(Records from a data source)
━━━

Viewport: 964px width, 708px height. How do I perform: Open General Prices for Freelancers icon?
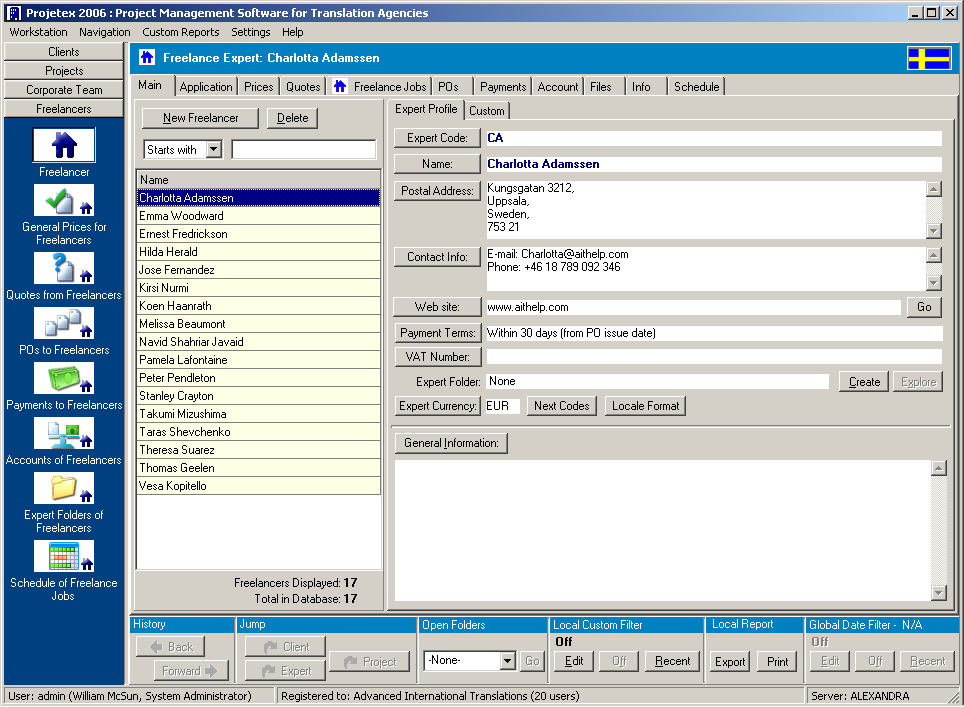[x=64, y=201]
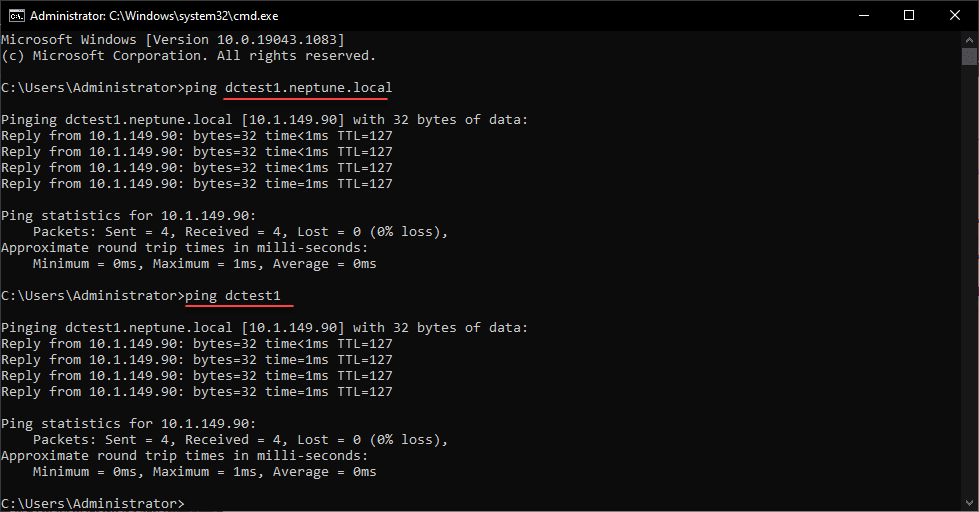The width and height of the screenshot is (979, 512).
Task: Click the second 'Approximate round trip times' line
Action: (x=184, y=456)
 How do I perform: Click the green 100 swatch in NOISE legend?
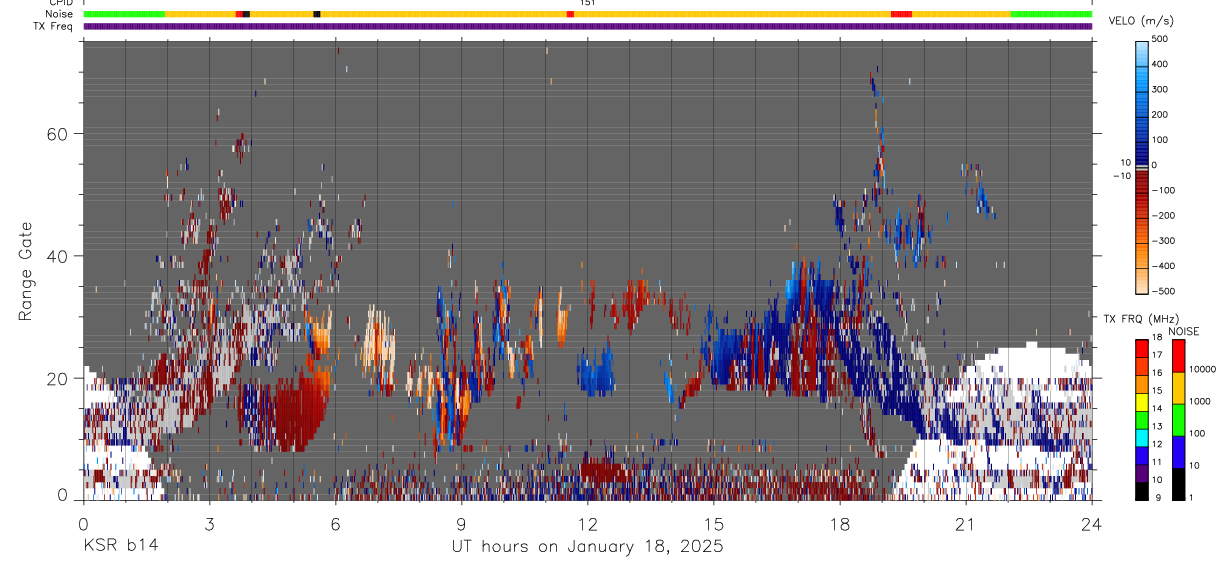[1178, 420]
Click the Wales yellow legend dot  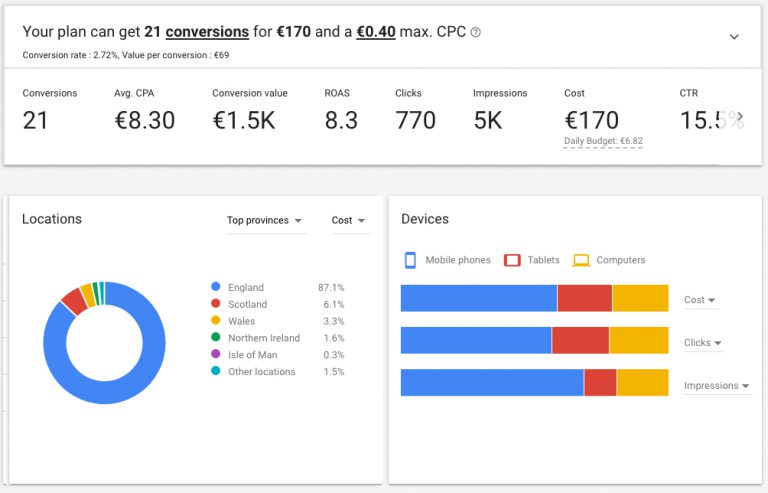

━━━

## What is needed
Write out each record exactly as shown, but not its pictures.

## Answer to the problem
Viewport: 964px width, 708px height. How do I perform: Open General Prices for Freelancers icon?
[x=64, y=201]
The width and height of the screenshot is (979, 512).
Task: Click the second 'Approximate round trip times' line
Action: (x=184, y=456)
 How do I perform: Click the green 100 swatch in NOISE legend?
[1178, 420]
Click the Wales yellow legend dot  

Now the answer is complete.